╭─ Task inputs

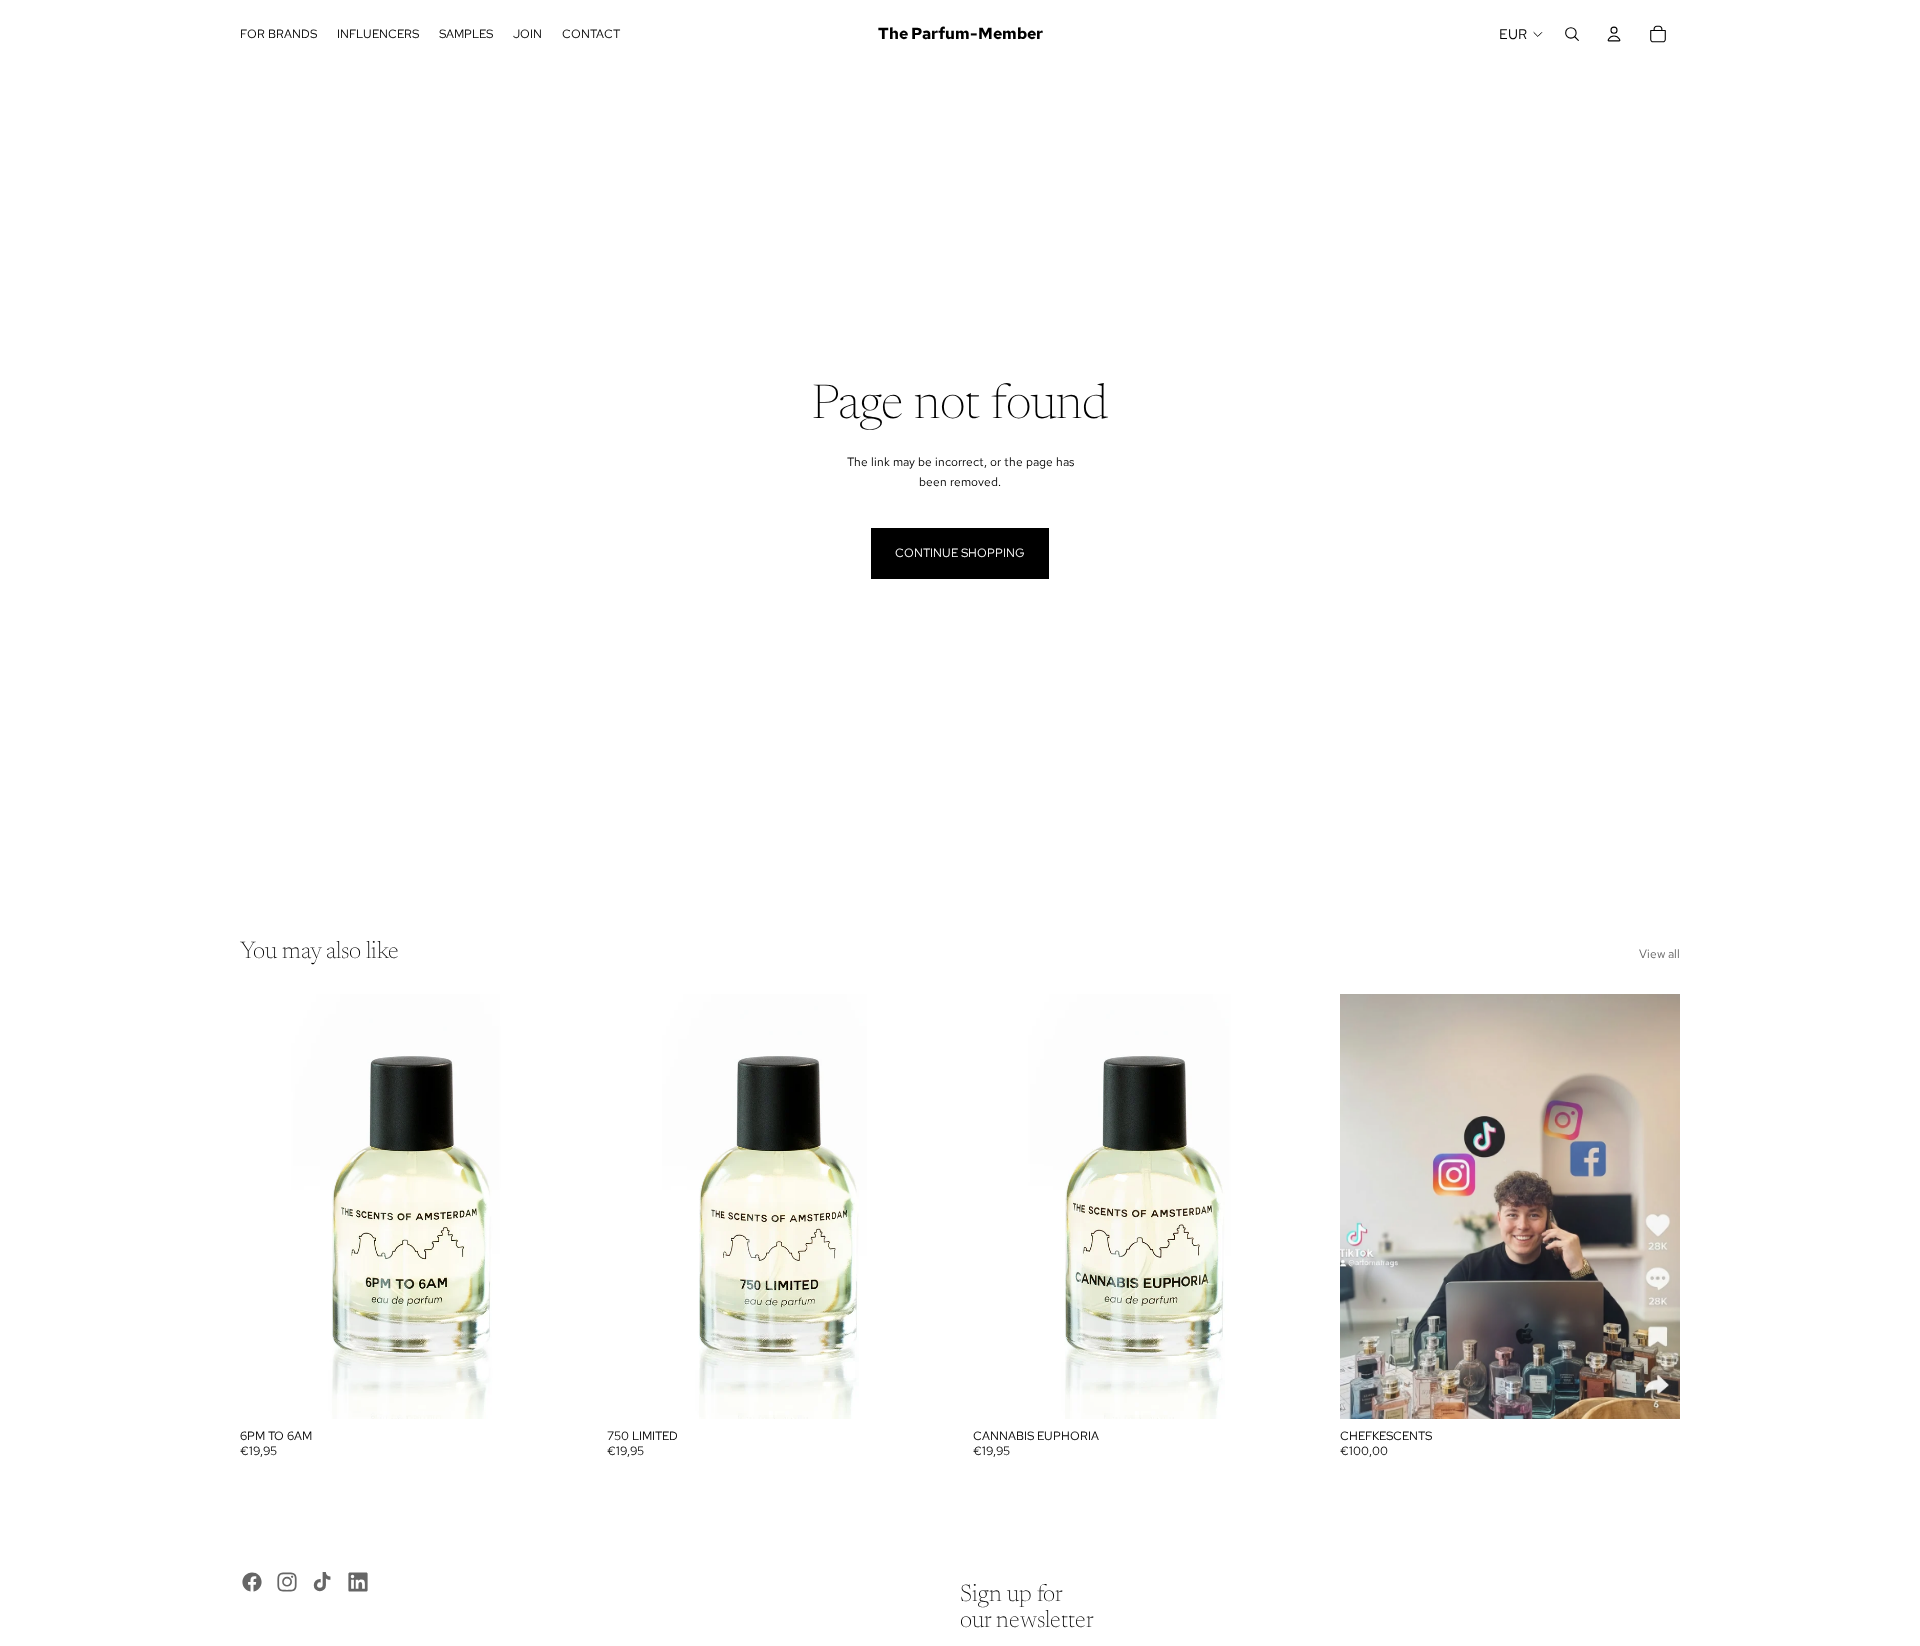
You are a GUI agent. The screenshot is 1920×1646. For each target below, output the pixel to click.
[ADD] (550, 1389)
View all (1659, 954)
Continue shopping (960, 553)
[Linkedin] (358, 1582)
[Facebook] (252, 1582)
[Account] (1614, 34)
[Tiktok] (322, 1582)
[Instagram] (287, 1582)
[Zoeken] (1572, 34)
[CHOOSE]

╰─
╭─ Task inputs

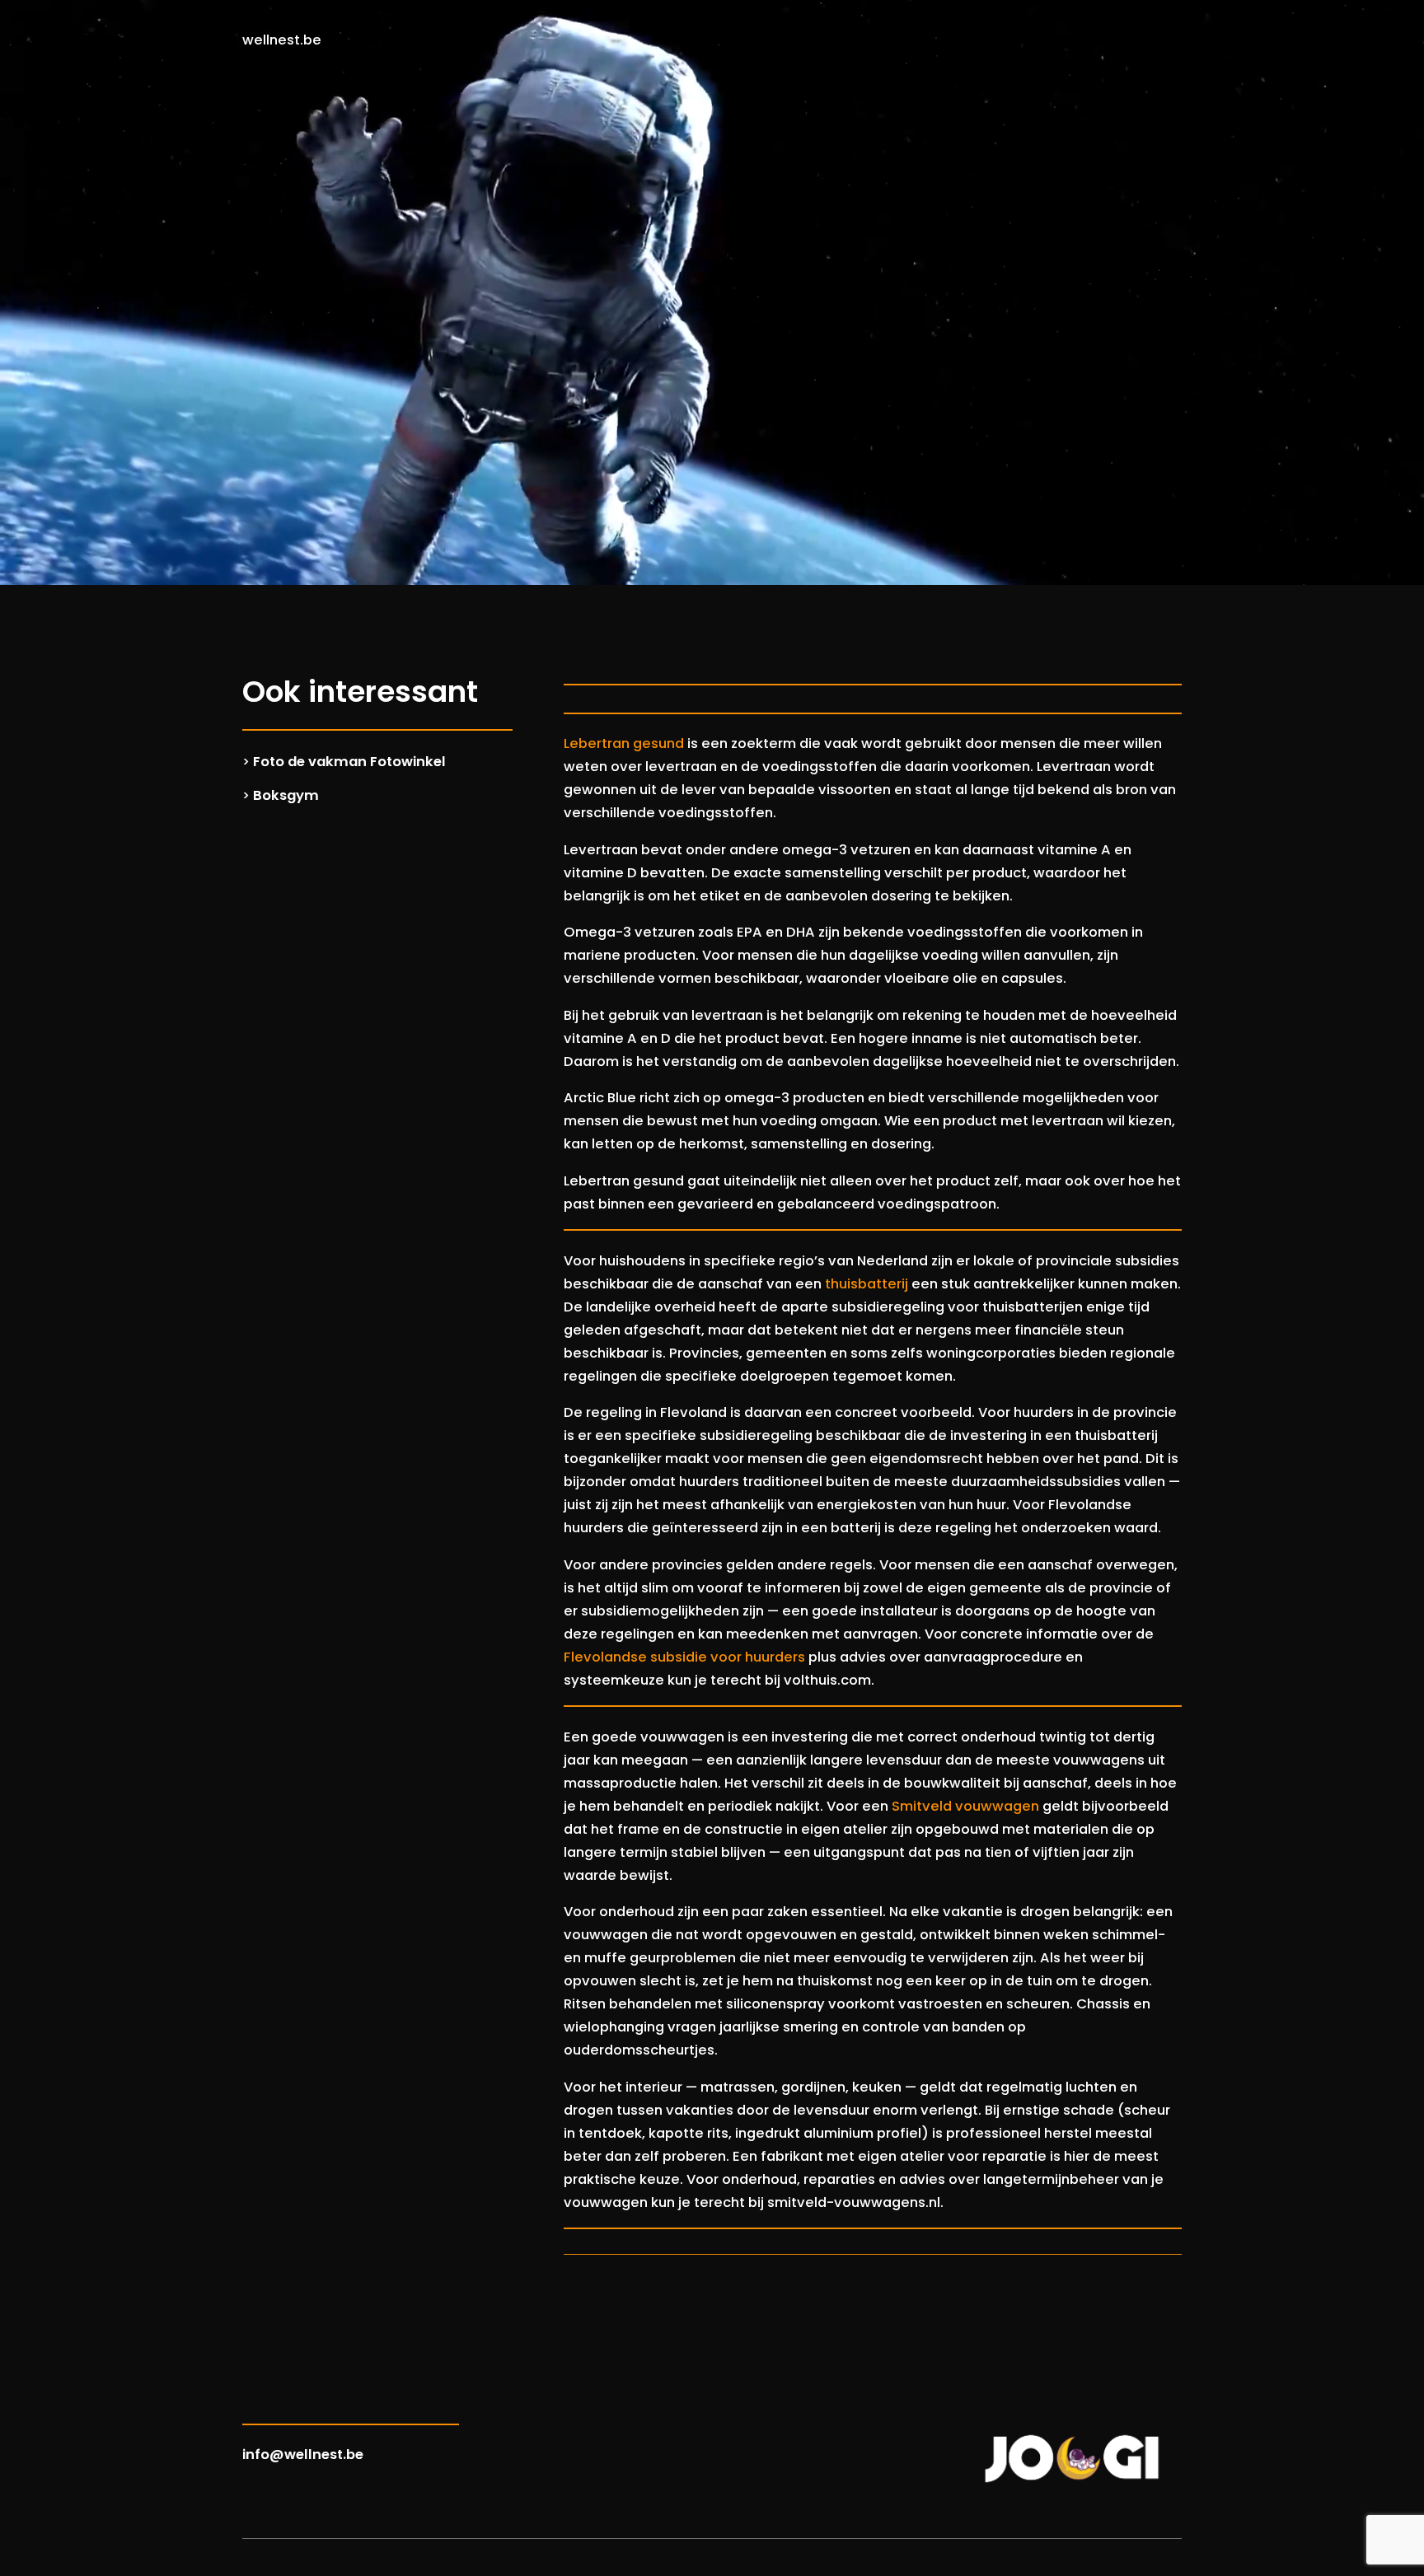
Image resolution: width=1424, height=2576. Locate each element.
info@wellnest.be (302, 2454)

╰─
╭─ Task inputs

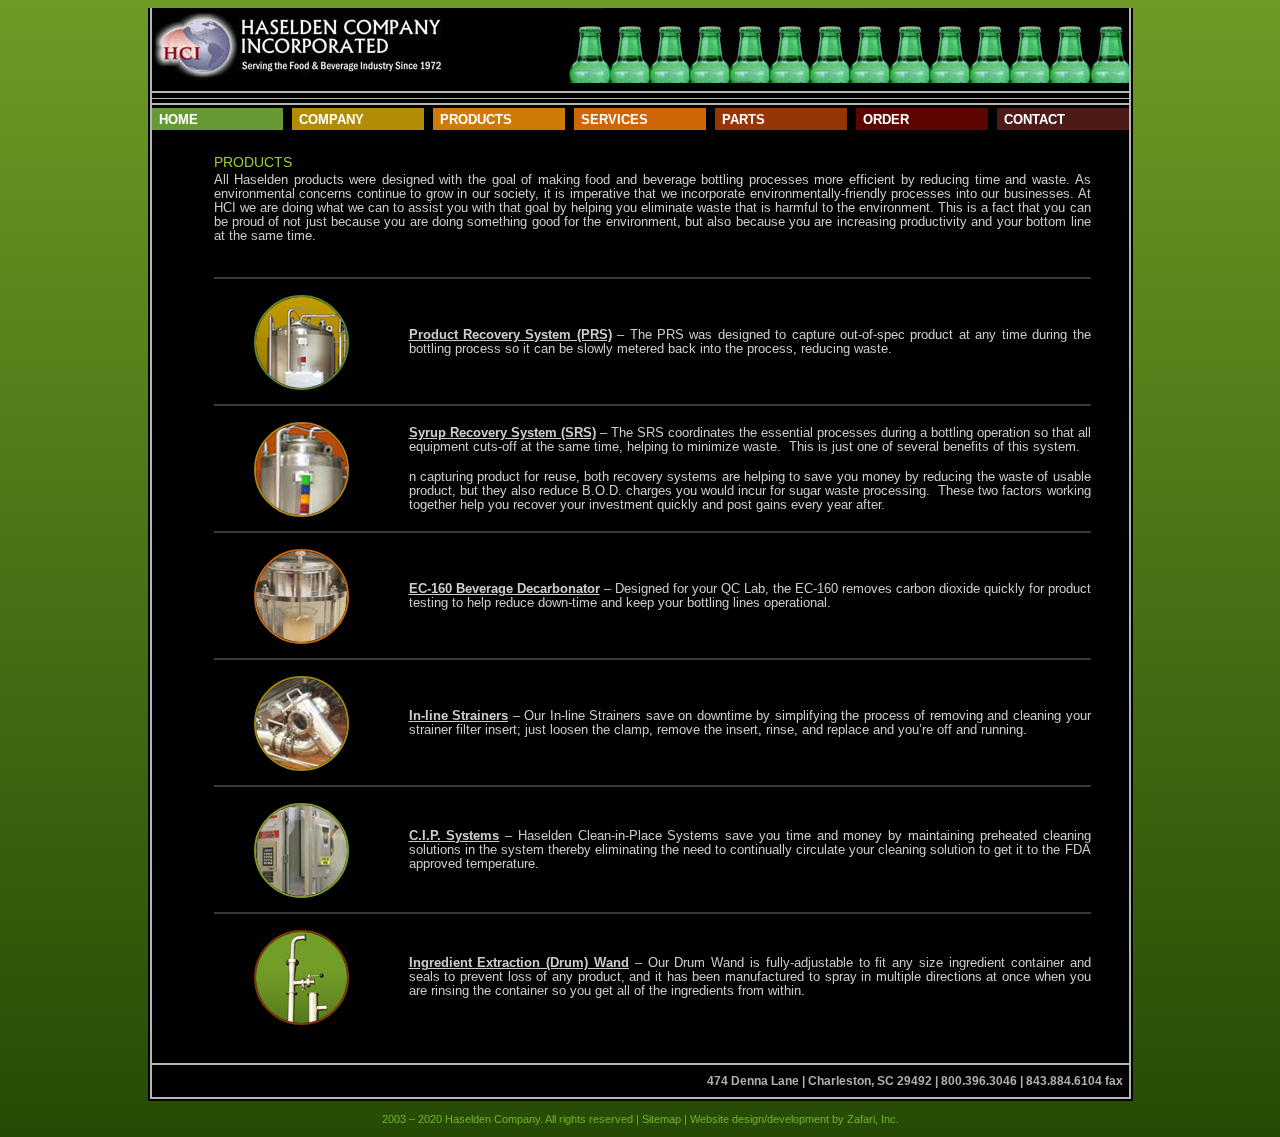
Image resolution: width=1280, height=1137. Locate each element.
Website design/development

╰─

(What needs to be done) Copy every line from the data that includes the string "Image".

(Task answer)
Image resolution: width=1424, height=2576. Locate each element.
Image resolution: width=1280, height=1137. Locate each element.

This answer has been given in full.